» Objectives:
(A) Using the passage on how black holes form, answer each question in a line marked to match:
(i) How many solar masses does it give for the smaller black holes?
(ii) What does helium fuse together to make?
(iii) What two byproducts of nuclear fusion does it name?
(B) Say whether each statement agrees with the passage on how black holes form, and support each yes or no with the deciding words quoted from it:
(i) The post discusses supermassive black holes in detail.
(ii) Large stars use up their fuel faster than smaller stars.
(iii) The sun will be able to fuse elements heavier than oxygen.
(C) Write the next part of the passage on how black holes form, picking up after its last sentence.

» Document excerpt:
The universe is full of mysterious objects called black holes-objects that distort spacetime so much that not even light can escape from their gravitational grip. Many people want to know:where do these mysterious objects come from? Can the sun become a black hole?
There are basically two known types of black holes. The essential difference between them is their size. At the centers of most if not all galaxies we find the supermassive black holes, black holes so big that they contain the mass of literally millions of suns. These black holes play a significant role in the evolution and behavior of galaxies, but we aren't going to talk about them in this post. We're going to talk about how most black holes form. These are smaller mass black holes, on the order of a few solar masses (8-10 solar masses). These small mass black holes are the remnants of stars, formed by complete gravitational collapse at the end of a supernova.
To understand how this happens we need to take a step back and learn a little about what a star is and how it operates. A star is basically just a big ball of gas. The center of the star is so hot and the pressures are so high that nuclear fusion, a reaction that combines two light atoms into a single heavier atom-takes place at the center of the star. Nuclear fusion has a couple of byproducts that are beneficial for things like life on earth: it gives off heat and light. Nuclear fusion is the power source of the star and is what makes stars shine.
Nuclear fusion is also the support structure of the star. Gravity wants to pull those outer layers of gas down towards the center of the star, and would do so if it were not for nuclear fusion. The heat and pressure produced by fusion basically prop up the outer layers of the star. A star lives its life in a delicate balancing act: gravity pulling inward and nuclear fusion pushing outward. When nuclear fusion stops, there is nothing to prevent gravity from taking over.
Just like your car runs out of gas, a star runs out of fuel. Its got a finite amount of hydrogen in its core. The first fusion reaction that takes place, which is the one happening in our sun, is hydrogen atoms are fused together to make helium nuclei. Eventually, there will be no more hydrogen to fuse. When this happens, fusion stops and there is no more heat and pressure propping up the star. The outer layers begin to collapse inward. Basic thermodynamics takes over, and the heat and pressure in the center of the star increases. This is good because to fuse heavier atoms, you need more heat and pressure. The star will collapse and gravity will squeeze the atoms of the core together until it becomes hot enough for a new round of fusion to begin: helium begins to fuse together to make carbon and oxygen.
Large stars run through their fuel much faster than smaller stars. Its kind of like the guy in the red sports car driving fast, he runs out of gas first. Hugely massive stars live fast and die young. This is because the higher mass makes conditions in the core hotter and generates higher pressure, so fusion reactions take place more rapidly and they run out of fuel faster. They are also able to fuse heavier elements because higher temperatures and pressures will be reached. The sun will only be able to make carbon and some oxygen, heavier stars will continue the fusion process toward heavier elements.

» Recorded information:
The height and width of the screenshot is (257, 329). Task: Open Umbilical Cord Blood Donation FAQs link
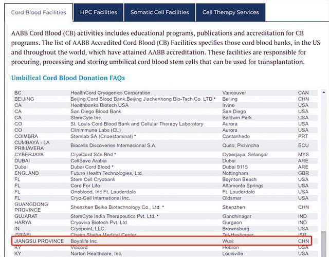(68, 78)
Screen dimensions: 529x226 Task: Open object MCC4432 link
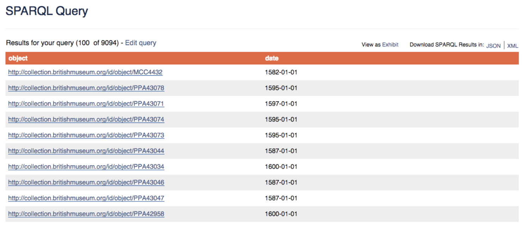(85, 73)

» Answers to each task:
(A)
(i) A few solar masses (8-10 solar masses).
(ii) Carbon and oxygen.
(iii) Heat and light.

(B)
(i) No: "we aren't going to talk about them in this post."
(ii) Yes: "Large stars run through their fuel much faster than smaller stars."
(iii) No: "The sun will only be able to make carbon and some oxygen"

(C)
The sun is a mid-sized star, with an expected lifetime of around 10 billion years. There are smaller stars, so small and dim the sun makes them seem downright puny. They may be small, but they will be long-lived, they can have lifespans of a trillion years or more. In contrast, a large star destined to end its life as a neutron star will probably live a hundred million years. And a super-massive star destined to become a black hole will burn through its fuel in a mere million years.
At each point in the nuclear fusion cycle, a star burns up its fuel until fusion can no longer proceed. So a hydrogen core is fused until its entirely helium, then fusion stops. Gravity takes over and pushes the core closer together raising the temperature and pressure enough so that helium can fuse into carbon and oxygen. This continues until the core is entirely made of carbon and oxygen, then fusion stops again. Gravity takes over, crushing the core even more, raising the temperature enough so that a new round of fusion can begin. Now carbon atoms are fused together to make magnesium. The process keeps repeating itself. Heavier elements continue to be made: sulfur, silicon, and nickel. At each step, the temperature of the core soars to higher values, reachign 3 billion degrees. And the lifetime of the star shortens. When the core is made of magnesium and neon, there may only be a thousand years until the star dies. Eventually fusion proceeds until the core is a ball of iron, and fusion stops once again. But this is the end of the line. A reaction will proceed spontaneously if it liberates energy. Up to the fusion of iron, nuclear fusion liberates energy. But you would need to add energy to fuse two iron atoms together. In fact its something that just doesn't happen. So when the core of the star is iron, the days of nuclear fusion for the star have ended.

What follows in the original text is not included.